-- BEGIN Records to process --

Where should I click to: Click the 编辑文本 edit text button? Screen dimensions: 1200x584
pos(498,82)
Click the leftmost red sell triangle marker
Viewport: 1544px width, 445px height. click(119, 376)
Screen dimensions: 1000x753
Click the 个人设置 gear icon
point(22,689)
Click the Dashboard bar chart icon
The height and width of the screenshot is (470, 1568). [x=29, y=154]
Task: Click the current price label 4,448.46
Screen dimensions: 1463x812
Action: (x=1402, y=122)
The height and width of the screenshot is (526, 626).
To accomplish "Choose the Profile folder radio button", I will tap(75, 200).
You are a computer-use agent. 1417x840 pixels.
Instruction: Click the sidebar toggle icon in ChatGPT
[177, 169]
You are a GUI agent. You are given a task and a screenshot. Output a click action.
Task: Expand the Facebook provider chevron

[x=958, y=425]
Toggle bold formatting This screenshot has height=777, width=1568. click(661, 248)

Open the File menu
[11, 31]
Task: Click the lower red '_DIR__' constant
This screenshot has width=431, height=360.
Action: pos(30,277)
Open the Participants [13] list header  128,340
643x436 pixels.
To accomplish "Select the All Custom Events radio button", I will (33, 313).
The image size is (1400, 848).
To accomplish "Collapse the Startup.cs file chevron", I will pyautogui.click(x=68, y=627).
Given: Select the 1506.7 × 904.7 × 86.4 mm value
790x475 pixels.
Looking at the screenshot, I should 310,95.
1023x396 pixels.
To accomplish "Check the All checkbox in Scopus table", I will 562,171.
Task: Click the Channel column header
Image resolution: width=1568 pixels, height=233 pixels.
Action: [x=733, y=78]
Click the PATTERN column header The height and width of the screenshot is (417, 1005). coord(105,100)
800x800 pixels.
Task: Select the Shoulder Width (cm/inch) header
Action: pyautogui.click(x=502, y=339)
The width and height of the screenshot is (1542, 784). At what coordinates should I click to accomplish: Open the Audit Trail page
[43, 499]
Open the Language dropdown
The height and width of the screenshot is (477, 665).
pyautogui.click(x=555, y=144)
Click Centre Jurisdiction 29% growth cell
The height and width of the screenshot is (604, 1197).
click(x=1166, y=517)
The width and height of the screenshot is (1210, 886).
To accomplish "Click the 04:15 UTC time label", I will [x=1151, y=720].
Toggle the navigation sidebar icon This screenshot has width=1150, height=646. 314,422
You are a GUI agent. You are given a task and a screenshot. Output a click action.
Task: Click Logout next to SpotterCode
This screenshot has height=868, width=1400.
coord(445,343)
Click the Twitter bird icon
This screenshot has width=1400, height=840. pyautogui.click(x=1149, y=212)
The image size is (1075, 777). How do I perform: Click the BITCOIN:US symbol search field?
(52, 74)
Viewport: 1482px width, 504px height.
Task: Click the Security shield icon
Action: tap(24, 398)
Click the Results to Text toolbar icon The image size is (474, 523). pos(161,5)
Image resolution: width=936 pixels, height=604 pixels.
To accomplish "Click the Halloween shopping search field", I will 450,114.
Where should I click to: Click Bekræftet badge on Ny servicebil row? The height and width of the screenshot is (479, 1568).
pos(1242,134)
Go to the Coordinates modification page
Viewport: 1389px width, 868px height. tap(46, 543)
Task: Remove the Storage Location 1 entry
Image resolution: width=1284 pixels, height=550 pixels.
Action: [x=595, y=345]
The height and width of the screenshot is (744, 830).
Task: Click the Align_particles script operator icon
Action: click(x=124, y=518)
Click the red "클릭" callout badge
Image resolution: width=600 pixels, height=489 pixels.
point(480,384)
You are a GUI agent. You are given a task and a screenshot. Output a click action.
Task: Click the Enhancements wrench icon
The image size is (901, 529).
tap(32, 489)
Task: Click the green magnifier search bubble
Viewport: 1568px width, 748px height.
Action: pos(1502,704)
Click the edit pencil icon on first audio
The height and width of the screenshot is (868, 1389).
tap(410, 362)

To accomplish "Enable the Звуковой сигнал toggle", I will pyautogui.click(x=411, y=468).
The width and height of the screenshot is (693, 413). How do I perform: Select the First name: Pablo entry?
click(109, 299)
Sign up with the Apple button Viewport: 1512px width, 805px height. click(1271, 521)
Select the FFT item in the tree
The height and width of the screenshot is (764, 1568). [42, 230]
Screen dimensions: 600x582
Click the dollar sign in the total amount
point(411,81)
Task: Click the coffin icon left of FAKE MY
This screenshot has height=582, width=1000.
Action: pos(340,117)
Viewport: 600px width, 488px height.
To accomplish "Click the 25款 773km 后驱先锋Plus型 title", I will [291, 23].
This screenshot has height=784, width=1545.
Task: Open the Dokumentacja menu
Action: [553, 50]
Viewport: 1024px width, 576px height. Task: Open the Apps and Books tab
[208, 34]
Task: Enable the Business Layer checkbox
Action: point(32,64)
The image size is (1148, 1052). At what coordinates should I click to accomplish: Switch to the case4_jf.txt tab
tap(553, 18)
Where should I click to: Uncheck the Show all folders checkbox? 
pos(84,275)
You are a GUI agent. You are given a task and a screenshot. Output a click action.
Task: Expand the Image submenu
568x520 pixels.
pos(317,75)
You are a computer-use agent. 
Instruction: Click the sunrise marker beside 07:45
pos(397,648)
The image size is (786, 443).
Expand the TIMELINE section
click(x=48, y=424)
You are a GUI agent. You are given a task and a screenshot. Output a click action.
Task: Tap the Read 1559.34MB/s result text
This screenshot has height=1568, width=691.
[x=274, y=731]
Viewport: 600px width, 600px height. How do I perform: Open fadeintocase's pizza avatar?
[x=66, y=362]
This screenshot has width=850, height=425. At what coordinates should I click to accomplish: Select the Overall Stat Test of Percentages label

-- END Records to process --

→ Requirement:
Copy out all of the rows above word for word, without changing anything.

→ Exercise response:
Where should I click to: Click the 编辑文本 edit text button? Screen dimensions: 1200x584
pos(498,82)
Click the leftmost red sell triangle marker
Viewport: 1544px width, 445px height. click(119, 376)
Screen dimensions: 1000x753
Click the 个人设置 gear icon
point(22,689)
Click the Dashboard bar chart icon
The height and width of the screenshot is (470, 1568). [x=29, y=154]
Task: Click the current price label 4,448.46
Screen dimensions: 1463x812
Action: (x=1402, y=122)
The height and width of the screenshot is (526, 626).
To accomplish "Choose the Profile folder radio button", I will tap(75, 200).
You are a computer-use agent. 1417x840 pixels.
Instruction: Click the sidebar toggle icon in ChatGPT
[177, 169]
You are a GUI agent. You are given a task and a screenshot. Output a click action.
Task: Expand the Facebook provider chevron

[x=958, y=425]
Toggle bold formatting This screenshot has height=777, width=1568. click(661, 248)

Open the File menu
[11, 31]
Task: Click the lower red '_DIR__' constant
This screenshot has width=431, height=360.
Action: pos(30,277)
Open the Participants [13] list header  128,340
643x436 pixels.
To accomplish "Select the All Custom Events radio button", I will (33, 313).
The image size is (1400, 848).
To accomplish "Collapse the Startup.cs file chevron", I will pyautogui.click(x=68, y=627).
Given: Select the 1506.7 × 904.7 × 86.4 mm value
790x475 pixels.
Looking at the screenshot, I should 310,95.
1023x396 pixels.
To accomplish "Check the All checkbox in Scopus table", I will 562,171.
Task: Click the Channel column header
Image resolution: width=1568 pixels, height=233 pixels.
Action: [x=733, y=78]
Click the PATTERN column header The height and width of the screenshot is (417, 1005). coord(105,100)
800x800 pixels.
Task: Select the Shoulder Width (cm/inch) header
Action: pyautogui.click(x=502, y=339)
The width and height of the screenshot is (1542, 784). At what coordinates should I click to accomplish: Open the Audit Trail page
[43, 499]
Open the Language dropdown
The height and width of the screenshot is (477, 665).
pyautogui.click(x=555, y=144)
Click Centre Jurisdiction 29% growth cell
The height and width of the screenshot is (604, 1197).
click(x=1166, y=517)
The width and height of the screenshot is (1210, 886).
To accomplish "Click the 04:15 UTC time label", I will [x=1151, y=720].
Toggle the navigation sidebar icon This screenshot has width=1150, height=646. 314,422
You are a GUI agent. You are given a task and a screenshot. Output a click action.
Task: Click Logout next to SpotterCode
This screenshot has height=868, width=1400.
coord(445,343)
Click the Twitter bird icon
This screenshot has width=1400, height=840. pyautogui.click(x=1149, y=212)
The image size is (1075, 777). How do I perform: Click the BITCOIN:US symbol search field?
(52, 74)
Viewport: 1482px width, 504px height.
Task: Click the Security shield icon
Action: tap(24, 398)
Click the Results to Text toolbar icon The image size is (474, 523). pos(161,5)
Image resolution: width=936 pixels, height=604 pixels.
To accomplish "Click the Halloween shopping search field", I will 450,114.
Where should I click to: Click Bekræftet badge on Ny servicebil row? The height and width of the screenshot is (479, 1568).
pos(1242,134)
Go to the Coordinates modification page
Viewport: 1389px width, 868px height. tap(46, 543)
Task: Remove the Storage Location 1 entry
Image resolution: width=1284 pixels, height=550 pixels.
Action: [x=595, y=345]
The height and width of the screenshot is (744, 830).
Task: Click the Align_particles script operator icon
Action: click(x=124, y=518)
Click the red "클릭" callout badge
Image resolution: width=600 pixels, height=489 pixels.
point(480,384)
You are a GUI agent. You are given a task and a screenshot. Output a click action.
Task: Click the Enhancements wrench icon
The image size is (901, 529).
tap(32, 489)
Task: Click the green magnifier search bubble
Viewport: 1568px width, 748px height.
Action: pos(1502,704)
Click the edit pencil icon on first audio
The height and width of the screenshot is (868, 1389).
tap(410, 362)

To accomplish "Enable the Звуковой сигнал toggle", I will pyautogui.click(x=411, y=468).
The width and height of the screenshot is (693, 413). How do I perform: Select the First name: Pablo entry?
click(109, 299)
Sign up with the Apple button Viewport: 1512px width, 805px height. click(1271, 521)
Select the FFT item in the tree
The height and width of the screenshot is (764, 1568). [42, 230]
Screen dimensions: 600x582
Click the dollar sign in the total amount
point(411,81)
Task: Click the coffin icon left of FAKE MY
This screenshot has height=582, width=1000.
Action: pos(340,117)
Viewport: 600px width, 488px height.
To accomplish "Click the 25款 773km 后驱先锋Plus型 title", I will [291, 23].
This screenshot has height=784, width=1545.
Task: Open the Dokumentacja menu
Action: [553, 50]
Viewport: 1024px width, 576px height. Task: Open the Apps and Books tab
[208, 34]
Task: Enable the Business Layer checkbox
Action: point(32,64)
The image size is (1148, 1052). At what coordinates should I click to accomplish: Switch to the case4_jf.txt tab
tap(553, 18)
Where should I click to: Uncheck the Show all folders checkbox? 
pos(84,275)
You are a GUI agent. You are given a task and a screenshot. Output a click action.
Task: Expand the Image submenu
568x520 pixels.
pos(317,75)
You are a computer-use agent. 
Instruction: Click the sunrise marker beside 07:45
pos(397,648)
The image size is (786, 443).
Expand the TIMELINE section
click(x=48, y=424)
You are a GUI agent. You are given a task and a screenshot. Output a click action.
Task: Tap the Read 1559.34MB/s result text
This screenshot has height=1568, width=691.
[x=274, y=731]
Viewport: 600px width, 600px height. How do I perform: Open fadeintocase's pizza avatar?
[x=66, y=362]
This screenshot has width=850, height=425. At what coordinates should I click to accomplish: Select the Overall Stat Test of Percentages label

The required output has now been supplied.